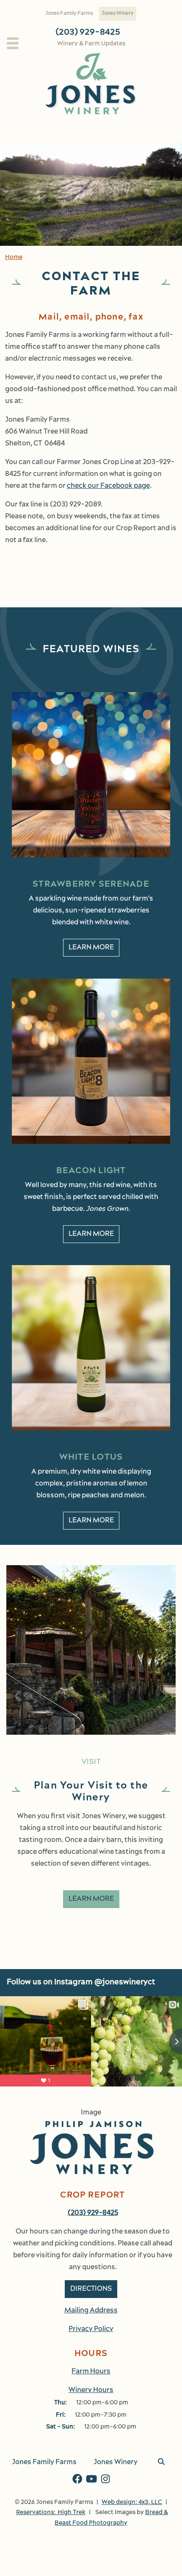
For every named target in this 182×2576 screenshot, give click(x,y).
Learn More (91, 947)
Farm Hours (91, 2371)
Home (13, 257)
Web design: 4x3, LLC (132, 2502)
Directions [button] (91, 2289)
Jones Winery (118, 13)
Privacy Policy (91, 2329)
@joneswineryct (124, 1982)
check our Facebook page (108, 486)
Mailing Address (91, 2310)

===

Word for word, give the entries above again, with no images included.

For every named target in this 182×2576 screenshot, give click(x,y).
Learn More (91, 947)
Farm Hours (91, 2371)
Home (13, 257)
Web design: 4x3, LLC (132, 2502)
Directions [button] (91, 2289)
Jones Winery (118, 13)
Privacy Policy (91, 2329)
@joneswineryct (124, 1982)
check our Facebook page (108, 486)
Mailing Address (91, 2310)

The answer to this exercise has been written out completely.